*** Opening Quoted passage ***
There is also a small but growing body of research examining mediators of change in MB courses. For example, the Kuyken et al. (2010a) research established that cultivation of both self-compassion and mindfulness plays an important role in protecting participants from future depression. This suggests that pedagogical processes that support the development of self-compassion are likely to be important in supporting positive participant outcome and are therefore likely to be important areas of teacher competence. Trials are increasingly including analysis of mediator variables in their design (Huijbers et al. 2012; Kuyken et al. 2010b; Williams et al. 2010), so it is likely that studies of mechanisms of action will increase over the next few years and that this will feed the knowledge base on MB teaching.
In order to maximize outcomes and ensure fidelity to appropriate teaching standards, it is important to build on this initial knowledge base and develop systematic investigations of the pedagogy of the teaching process by directly studying it. There are, however, some intriguing tensions in examining the practice of MB teaching. The outcome evidence base is located within the scientific/medical paradigm, and some writers on mindfulness teaching argue that many of its dimensions lie outside that paradigm (McCown et al. 2010). Even if we accept that MB teaching is amenable to empirical examination, we still face methodological challenges. Many of these challenges would be familiar to researchers examining the process aspects of psychotherapy and education, and some are unique to a mindfulness context.
A number of methodologies can be used to analyze the key features of the conversational practice of inquiry in MBCT and MBSR. Applied conversation analysis (CA; Hutchby and Wooffitt 2009) is a particularly suitable method because it provides a naturalistic, observational investigation of the process. Antaki (2011) offered the following working definition of CA: “the close examination of language in interaction. It answers the concrete questions: how do you and I bring off the business we transact with each other?” (p. 2). Conversation analysts study social life through analysis of social interaction, specifically, turn design and interactional organization are investigated to understand how meaning, social action, and context are created moment-by-moment. CA imposes a discipline on the researcher to interpret how participants display their understandings of what is happening within interaction. This contrasts with a typical MB practitioner perspective of focusing on the intention that might have been behind a teacher’s utterance. CA allows a close examination of what speakers are observably and hearably doing with their talk through an investigation of recurrent patterns or practices of interaction.
*** Closing Quoted passage ***
» **Task list**
a) In the passage on research into mindfulness-based teaching, which two qualities did the Kuyken et al. (2010a) research find play an important role in protecting participants from future depression?
b) Continue the passage on research into mindfulness-based teaching, picking up after its final sentence.
*** Opening Extracted data ***
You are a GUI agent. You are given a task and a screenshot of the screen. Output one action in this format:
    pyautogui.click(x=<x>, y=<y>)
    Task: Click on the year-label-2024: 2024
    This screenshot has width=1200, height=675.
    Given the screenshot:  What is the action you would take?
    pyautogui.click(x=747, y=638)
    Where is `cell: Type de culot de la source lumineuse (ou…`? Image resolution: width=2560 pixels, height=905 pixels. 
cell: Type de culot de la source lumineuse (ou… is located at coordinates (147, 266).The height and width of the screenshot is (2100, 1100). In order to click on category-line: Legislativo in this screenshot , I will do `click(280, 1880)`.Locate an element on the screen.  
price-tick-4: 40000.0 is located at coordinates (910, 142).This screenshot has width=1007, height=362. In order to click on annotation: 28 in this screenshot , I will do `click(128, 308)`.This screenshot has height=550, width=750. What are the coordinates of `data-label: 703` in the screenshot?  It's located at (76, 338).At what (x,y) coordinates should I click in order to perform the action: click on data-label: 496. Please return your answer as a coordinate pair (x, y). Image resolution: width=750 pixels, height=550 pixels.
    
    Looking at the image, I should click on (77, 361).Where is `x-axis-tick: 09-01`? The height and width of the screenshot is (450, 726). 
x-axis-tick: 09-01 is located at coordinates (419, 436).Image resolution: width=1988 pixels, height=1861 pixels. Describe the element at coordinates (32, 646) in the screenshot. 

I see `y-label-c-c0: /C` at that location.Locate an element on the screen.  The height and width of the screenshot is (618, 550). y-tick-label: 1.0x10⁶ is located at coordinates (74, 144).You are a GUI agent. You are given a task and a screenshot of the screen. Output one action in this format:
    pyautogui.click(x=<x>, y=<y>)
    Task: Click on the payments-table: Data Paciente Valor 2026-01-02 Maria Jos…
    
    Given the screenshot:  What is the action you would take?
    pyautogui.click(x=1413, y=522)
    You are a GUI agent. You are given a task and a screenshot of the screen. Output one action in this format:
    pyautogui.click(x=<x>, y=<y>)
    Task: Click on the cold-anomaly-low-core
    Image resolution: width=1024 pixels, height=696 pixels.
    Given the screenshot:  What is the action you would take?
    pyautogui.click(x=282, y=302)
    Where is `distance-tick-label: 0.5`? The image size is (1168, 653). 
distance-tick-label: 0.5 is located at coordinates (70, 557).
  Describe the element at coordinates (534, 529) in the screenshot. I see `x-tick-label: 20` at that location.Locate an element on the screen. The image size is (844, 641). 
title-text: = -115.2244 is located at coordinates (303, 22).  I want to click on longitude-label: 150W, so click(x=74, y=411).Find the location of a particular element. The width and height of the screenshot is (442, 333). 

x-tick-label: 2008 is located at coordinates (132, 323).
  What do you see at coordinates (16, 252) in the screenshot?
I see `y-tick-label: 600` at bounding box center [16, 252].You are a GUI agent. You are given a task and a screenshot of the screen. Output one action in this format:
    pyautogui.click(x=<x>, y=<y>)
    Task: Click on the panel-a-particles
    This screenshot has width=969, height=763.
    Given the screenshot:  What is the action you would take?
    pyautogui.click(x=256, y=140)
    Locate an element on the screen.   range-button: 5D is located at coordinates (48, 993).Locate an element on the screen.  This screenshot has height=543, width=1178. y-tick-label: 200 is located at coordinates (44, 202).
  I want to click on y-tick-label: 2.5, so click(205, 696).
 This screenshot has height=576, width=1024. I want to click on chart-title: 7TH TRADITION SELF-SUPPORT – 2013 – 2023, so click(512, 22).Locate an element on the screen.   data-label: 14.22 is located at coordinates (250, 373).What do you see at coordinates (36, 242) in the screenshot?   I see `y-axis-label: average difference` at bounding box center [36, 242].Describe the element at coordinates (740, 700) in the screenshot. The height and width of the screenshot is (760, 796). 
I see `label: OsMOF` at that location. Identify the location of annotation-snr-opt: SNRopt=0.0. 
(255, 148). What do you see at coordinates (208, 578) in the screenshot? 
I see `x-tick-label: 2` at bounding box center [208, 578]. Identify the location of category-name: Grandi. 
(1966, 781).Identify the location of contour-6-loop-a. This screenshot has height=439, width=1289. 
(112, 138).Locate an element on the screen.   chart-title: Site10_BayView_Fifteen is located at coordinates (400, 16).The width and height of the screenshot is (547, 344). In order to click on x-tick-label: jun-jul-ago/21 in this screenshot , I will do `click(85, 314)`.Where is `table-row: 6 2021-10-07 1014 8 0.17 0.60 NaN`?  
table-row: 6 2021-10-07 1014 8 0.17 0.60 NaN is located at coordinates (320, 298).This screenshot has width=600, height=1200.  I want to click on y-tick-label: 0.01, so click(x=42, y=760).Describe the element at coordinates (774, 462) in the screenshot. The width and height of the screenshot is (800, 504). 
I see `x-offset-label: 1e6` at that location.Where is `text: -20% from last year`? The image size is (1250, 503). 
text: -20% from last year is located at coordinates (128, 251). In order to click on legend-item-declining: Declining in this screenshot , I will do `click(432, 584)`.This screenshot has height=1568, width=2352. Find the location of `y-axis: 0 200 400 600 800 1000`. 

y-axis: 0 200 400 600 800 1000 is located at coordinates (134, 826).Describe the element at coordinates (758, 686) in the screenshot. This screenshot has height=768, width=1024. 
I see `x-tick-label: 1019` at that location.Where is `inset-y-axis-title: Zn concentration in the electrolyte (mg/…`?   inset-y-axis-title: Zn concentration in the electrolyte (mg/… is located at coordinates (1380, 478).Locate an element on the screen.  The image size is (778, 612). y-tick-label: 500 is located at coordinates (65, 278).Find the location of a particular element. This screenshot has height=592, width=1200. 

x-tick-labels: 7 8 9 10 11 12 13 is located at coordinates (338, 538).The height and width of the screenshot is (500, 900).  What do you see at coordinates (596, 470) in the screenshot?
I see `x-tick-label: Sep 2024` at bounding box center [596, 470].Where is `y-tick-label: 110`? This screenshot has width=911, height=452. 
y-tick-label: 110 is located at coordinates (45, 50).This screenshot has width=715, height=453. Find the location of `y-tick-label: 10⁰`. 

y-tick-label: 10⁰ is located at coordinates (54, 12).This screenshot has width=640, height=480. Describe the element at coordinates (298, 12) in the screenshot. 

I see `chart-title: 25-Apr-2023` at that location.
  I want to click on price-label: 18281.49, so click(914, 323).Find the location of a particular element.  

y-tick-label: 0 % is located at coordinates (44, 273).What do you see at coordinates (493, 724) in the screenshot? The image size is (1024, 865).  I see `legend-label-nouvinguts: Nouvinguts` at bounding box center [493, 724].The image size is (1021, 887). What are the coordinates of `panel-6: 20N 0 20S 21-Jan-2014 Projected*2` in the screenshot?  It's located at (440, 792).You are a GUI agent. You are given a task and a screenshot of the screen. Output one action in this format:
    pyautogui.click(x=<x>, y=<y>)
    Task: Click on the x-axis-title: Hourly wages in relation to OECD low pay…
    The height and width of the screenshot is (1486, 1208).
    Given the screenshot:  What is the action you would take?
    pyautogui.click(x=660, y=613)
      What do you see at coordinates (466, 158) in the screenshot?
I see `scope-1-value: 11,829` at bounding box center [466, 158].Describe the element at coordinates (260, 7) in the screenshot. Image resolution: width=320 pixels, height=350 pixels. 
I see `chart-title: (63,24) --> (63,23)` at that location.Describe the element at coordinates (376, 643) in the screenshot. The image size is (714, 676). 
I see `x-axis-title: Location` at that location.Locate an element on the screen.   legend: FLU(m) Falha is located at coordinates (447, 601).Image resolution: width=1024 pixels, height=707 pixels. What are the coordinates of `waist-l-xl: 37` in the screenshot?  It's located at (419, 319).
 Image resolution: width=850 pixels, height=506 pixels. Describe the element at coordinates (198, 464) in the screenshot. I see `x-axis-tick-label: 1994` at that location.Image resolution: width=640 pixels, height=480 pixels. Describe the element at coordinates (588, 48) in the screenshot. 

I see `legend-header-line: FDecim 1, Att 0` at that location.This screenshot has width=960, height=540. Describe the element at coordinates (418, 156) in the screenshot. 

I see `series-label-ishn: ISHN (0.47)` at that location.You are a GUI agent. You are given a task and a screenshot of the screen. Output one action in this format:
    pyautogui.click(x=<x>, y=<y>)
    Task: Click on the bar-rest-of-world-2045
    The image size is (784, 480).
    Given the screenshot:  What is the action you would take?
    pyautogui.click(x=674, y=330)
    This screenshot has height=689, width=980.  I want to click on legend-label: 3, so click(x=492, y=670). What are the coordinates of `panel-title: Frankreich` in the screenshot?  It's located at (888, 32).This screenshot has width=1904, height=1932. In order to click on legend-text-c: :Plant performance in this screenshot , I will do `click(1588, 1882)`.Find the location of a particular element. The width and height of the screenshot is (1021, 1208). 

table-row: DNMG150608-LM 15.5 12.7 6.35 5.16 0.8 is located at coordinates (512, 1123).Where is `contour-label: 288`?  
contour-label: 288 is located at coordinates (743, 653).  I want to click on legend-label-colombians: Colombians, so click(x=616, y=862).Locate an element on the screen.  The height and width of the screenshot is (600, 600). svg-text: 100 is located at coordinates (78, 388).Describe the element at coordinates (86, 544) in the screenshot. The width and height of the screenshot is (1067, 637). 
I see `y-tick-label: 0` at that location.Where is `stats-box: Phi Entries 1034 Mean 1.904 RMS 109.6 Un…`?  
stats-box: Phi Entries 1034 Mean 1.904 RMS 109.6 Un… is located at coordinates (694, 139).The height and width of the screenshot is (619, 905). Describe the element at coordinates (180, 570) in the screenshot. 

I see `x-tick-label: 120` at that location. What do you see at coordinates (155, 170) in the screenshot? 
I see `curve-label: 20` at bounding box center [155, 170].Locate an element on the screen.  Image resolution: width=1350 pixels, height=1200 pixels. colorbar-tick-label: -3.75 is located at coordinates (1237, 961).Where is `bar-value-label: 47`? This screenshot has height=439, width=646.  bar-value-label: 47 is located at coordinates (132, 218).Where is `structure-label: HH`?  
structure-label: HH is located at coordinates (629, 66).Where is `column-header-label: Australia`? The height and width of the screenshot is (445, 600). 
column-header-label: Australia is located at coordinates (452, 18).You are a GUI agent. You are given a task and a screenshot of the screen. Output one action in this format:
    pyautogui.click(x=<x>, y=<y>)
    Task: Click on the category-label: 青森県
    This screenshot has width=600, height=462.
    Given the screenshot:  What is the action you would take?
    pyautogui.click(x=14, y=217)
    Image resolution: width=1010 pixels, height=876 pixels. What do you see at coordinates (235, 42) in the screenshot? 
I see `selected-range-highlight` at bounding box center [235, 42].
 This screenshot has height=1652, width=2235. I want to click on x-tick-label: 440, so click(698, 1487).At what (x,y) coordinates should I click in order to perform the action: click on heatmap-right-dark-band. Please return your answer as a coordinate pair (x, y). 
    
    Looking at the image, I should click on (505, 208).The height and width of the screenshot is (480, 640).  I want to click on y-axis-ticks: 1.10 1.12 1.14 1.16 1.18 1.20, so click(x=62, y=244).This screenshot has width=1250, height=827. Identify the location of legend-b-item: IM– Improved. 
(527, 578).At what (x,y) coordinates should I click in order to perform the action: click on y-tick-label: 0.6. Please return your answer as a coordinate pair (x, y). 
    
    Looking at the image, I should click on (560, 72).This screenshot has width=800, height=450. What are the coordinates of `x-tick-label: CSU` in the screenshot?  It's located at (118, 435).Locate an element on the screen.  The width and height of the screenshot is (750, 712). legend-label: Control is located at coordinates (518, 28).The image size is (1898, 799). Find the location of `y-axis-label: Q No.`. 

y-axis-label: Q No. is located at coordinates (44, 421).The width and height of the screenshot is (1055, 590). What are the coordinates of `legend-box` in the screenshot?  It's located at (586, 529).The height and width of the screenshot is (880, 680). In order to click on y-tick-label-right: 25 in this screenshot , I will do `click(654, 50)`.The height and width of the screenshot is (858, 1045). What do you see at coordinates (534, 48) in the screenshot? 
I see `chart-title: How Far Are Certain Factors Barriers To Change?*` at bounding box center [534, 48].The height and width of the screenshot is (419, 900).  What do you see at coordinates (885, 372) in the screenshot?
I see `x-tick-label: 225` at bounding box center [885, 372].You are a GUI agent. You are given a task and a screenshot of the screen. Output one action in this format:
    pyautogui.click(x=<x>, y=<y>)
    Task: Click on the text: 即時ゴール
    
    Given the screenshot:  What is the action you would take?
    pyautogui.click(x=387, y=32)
*** Closing Extracted data ***
» **Numbered answers**
a) Self-compassion and mindfulness.

b)
The study focused on the practice of inquiry for two reasons. First, it is the aspect of MB teaching practice which trainees frequently identify as being the most challenging to develop skills in. The results therefore have the potential to inform teacher training developments. Secondly, we were interested in piloting the CA method and therefore chose to focus the research on the interactional aspects of MB teaching.
There is a well-developed practitioner literature which describes the process and pedagogical principles underpinning inquiry in MBCT and MBSR (Crane 2009; Felder et al. 2012; McCown et al. 2010; Santorelli 2000; Segal et al. 2012). An inquiry sequence is described in this literature as occurring in the following generic way.
Following the meditation practice, the teacher begins a conversation by asking participants what they noticed during the practice. They do this to encourage reflection and exploration on their experience; work together through dialogue about these observations to find out what is being discovered; and link these observations and discoveries to the learning themes of the program. Inquiry aims to reveal and bring into conscious awareness automated and unrecognized habits and patterns of thinking and feeling and to make known some of the properties of thoughts and feelings. The manner of attending to the experience, the teacher, and the relational process are all thus aiming to offer an embodiment of the attitudinal qualities of mindfulness. It is suggested that this supports participants to internalize a mindful way of relating to experience which includes increased levels of self-compassion, reduced levels of cognitive reactivity, and the development of a capacity to allow, rather than problem solve, whatever experience is present in the moment.
The study aimed to discover how MB inquiry sequences are actually conducted in practice by skilled MB teachers in collaboration with their participants. We aimed to investigate the interactional practices employed by experienced MB teachers in order to investigate: How do MB teachers lead inquiry? How are sequences of inquiry organized? And are there recognizable patterns to the interactional practices?

Method

Participants

Audio-recordings of three MBSR/MBCT classes taught by different teachers who consistently score proficient/advanced on the MBI:TAC (Crane et al. 2012) were analyzed. All follow the usual MBSR/MBCT format of eight 2–2.5 h weekly group sessions, with a daylong session of guided mindfulness practice during week 6 of the course. See Table 1.
Table 1
Demographic characteristics of intervention, teachers, and course participants
Group
Numbers of participants
Gender
Population
Program
Teacher
Participants
M
F
A
23
F
6
17
General public
MBSR
B
12
F
4
8
Trainee MBCT/MBSR teachers
MBSR
C
6
F
2
4
People with cancer
MBCT

Procedure

Prior to commencement of the research, the study was reviewed and approved by the university’s research ethics and governance committee. The three teachers were collaborators and co-applicants. Consent was required from all course participants prior to commencement of recording and ceased if any participant decided to withdraw from the research. Recording of the entire 8-week course took place where possible. Recordings were stored on a password-protected hard drive and kept in a locked safe.

Data Analysis

We aimed to adopt a stance of “unmotivated looking” as described by Psathas (1990) which is open to discovering interactional practices without being led by pre-formulated conceptualizations of what MB teaching should look like. To cultivate the capacity to simply listen with minimum intrusion of the conceptual mind and pre-formulated ideas about the teaching, the researchers sat in mindfulness meditation before reviewing each recorded exemplar. A key discipline during the analysis was to notice when we had moved beyond observation and into suggesting a motivation or intention for an interactional practice.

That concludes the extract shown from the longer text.